*** Block opens ***
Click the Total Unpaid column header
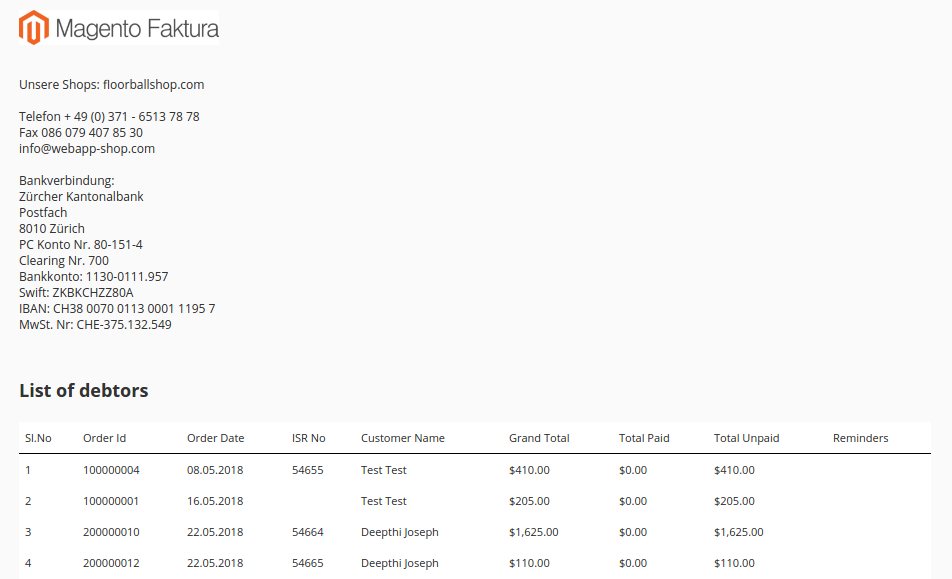The height and width of the screenshot is (579, 952). point(746,438)
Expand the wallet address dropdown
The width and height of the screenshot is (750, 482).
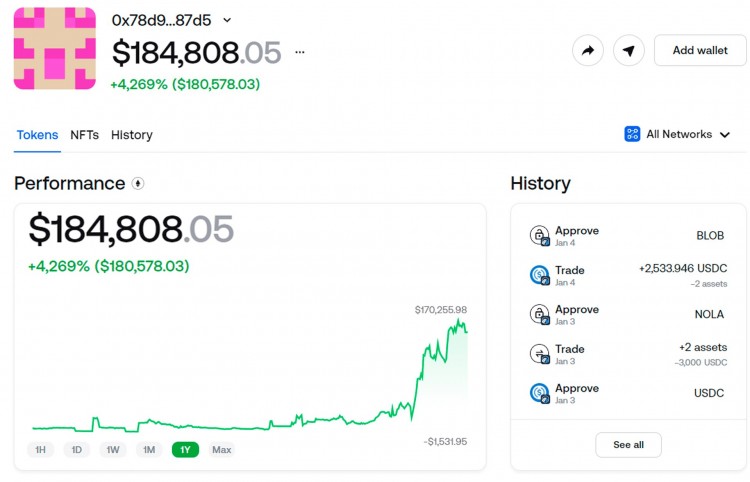227,20
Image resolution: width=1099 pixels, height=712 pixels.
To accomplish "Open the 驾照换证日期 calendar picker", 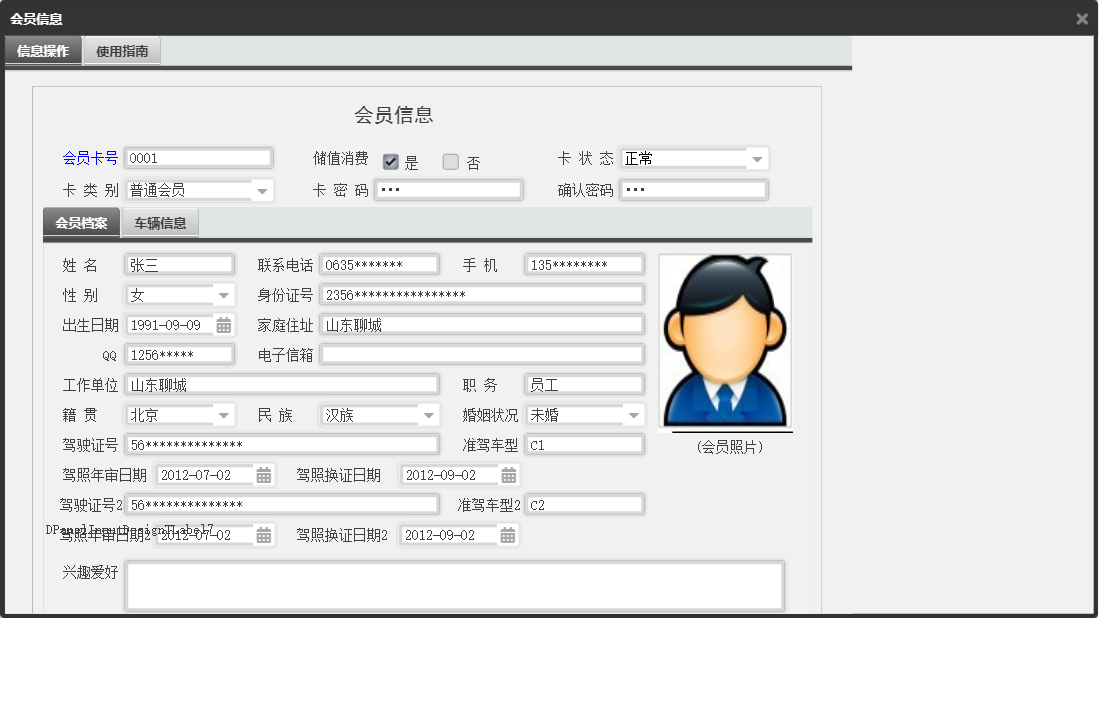I will [x=509, y=475].
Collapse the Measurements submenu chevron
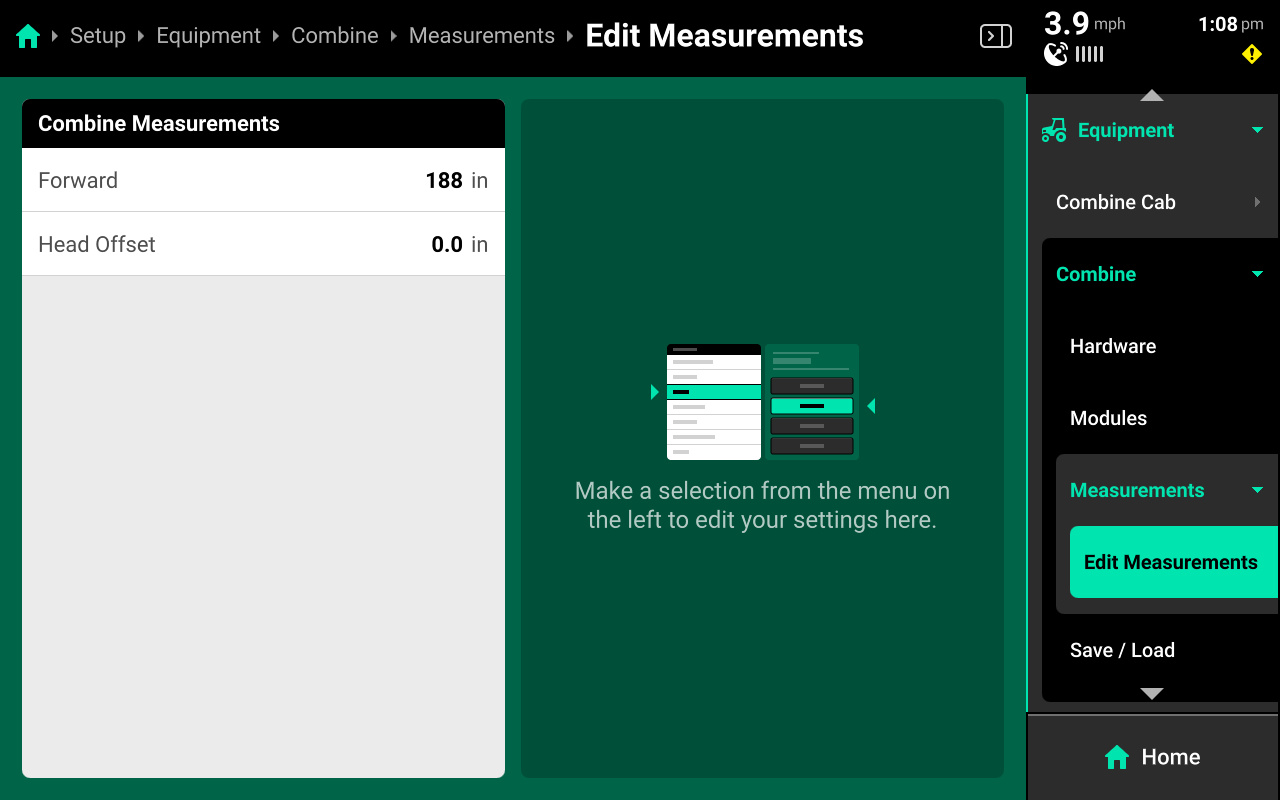This screenshot has width=1280, height=800. pyautogui.click(x=1257, y=491)
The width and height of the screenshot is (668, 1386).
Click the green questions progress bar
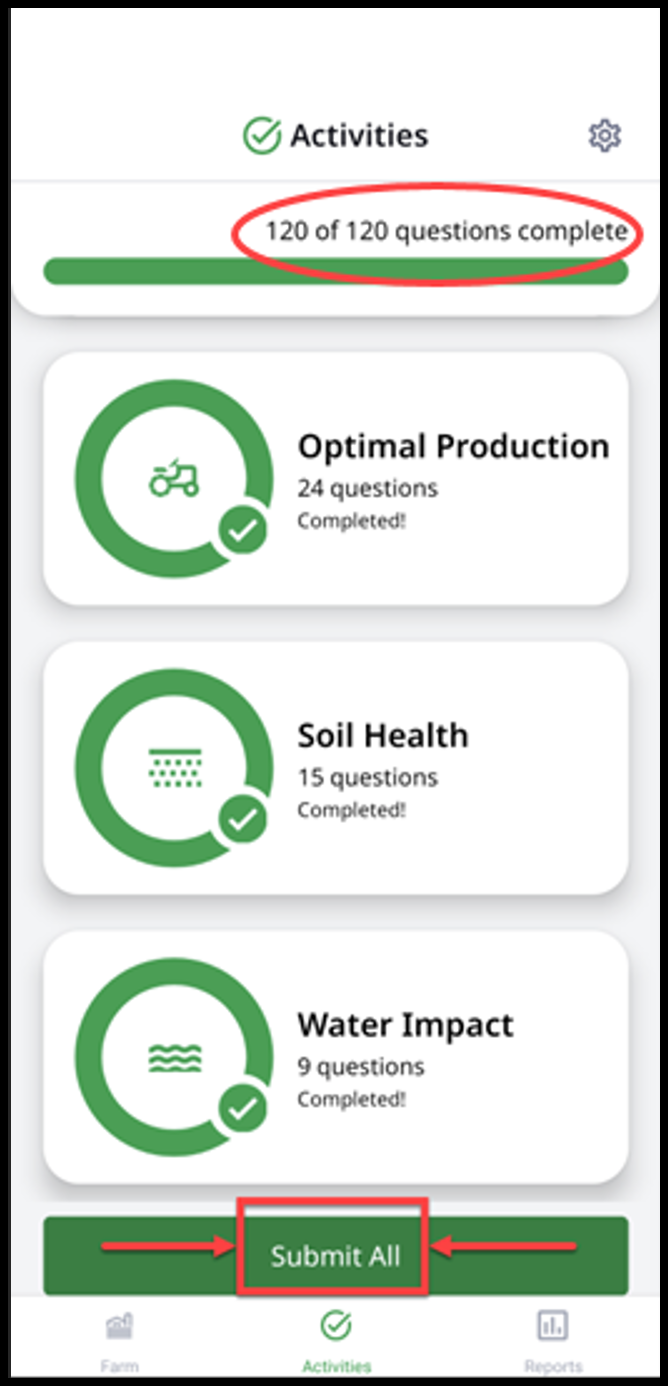pyautogui.click(x=335, y=271)
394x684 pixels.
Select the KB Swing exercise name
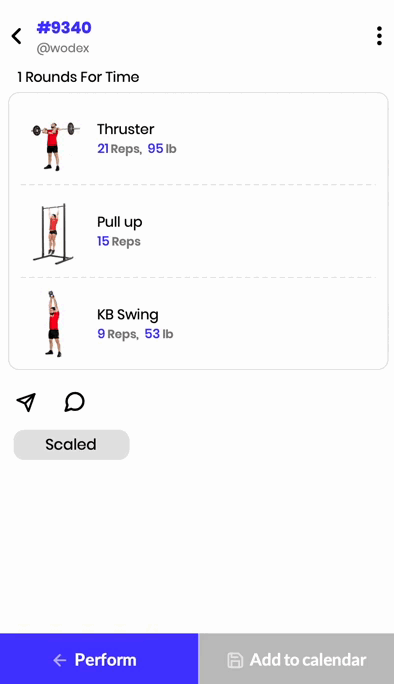click(128, 315)
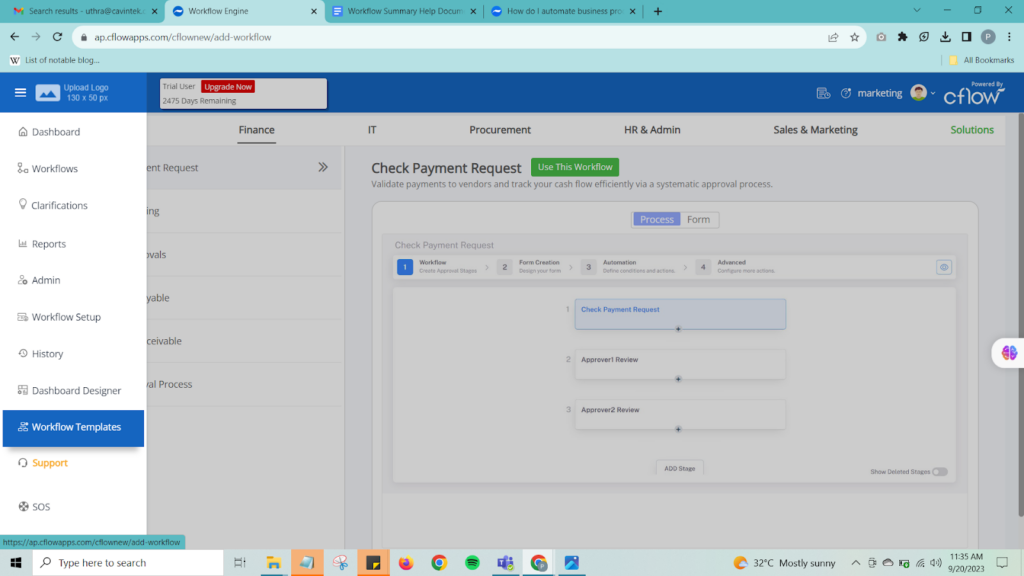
*** Block closes ***
:: INSTRUCTIONS TO FOLLOW ::
Starting at the line where "Collapse the Measurements submenu chevron" appears, restate every line through the end of the records above exactly, but omit the pictures.

:: SOLUTION TO THIS TASK ::
Collapse the Measurements submenu chevron
This screenshot has width=1280, height=800. pyautogui.click(x=1257, y=491)
The width and height of the screenshot is (668, 1386).
Click the green questions progress bar
pyautogui.click(x=335, y=271)
394x684 pixels.
Select the KB Swing exercise name
click(128, 315)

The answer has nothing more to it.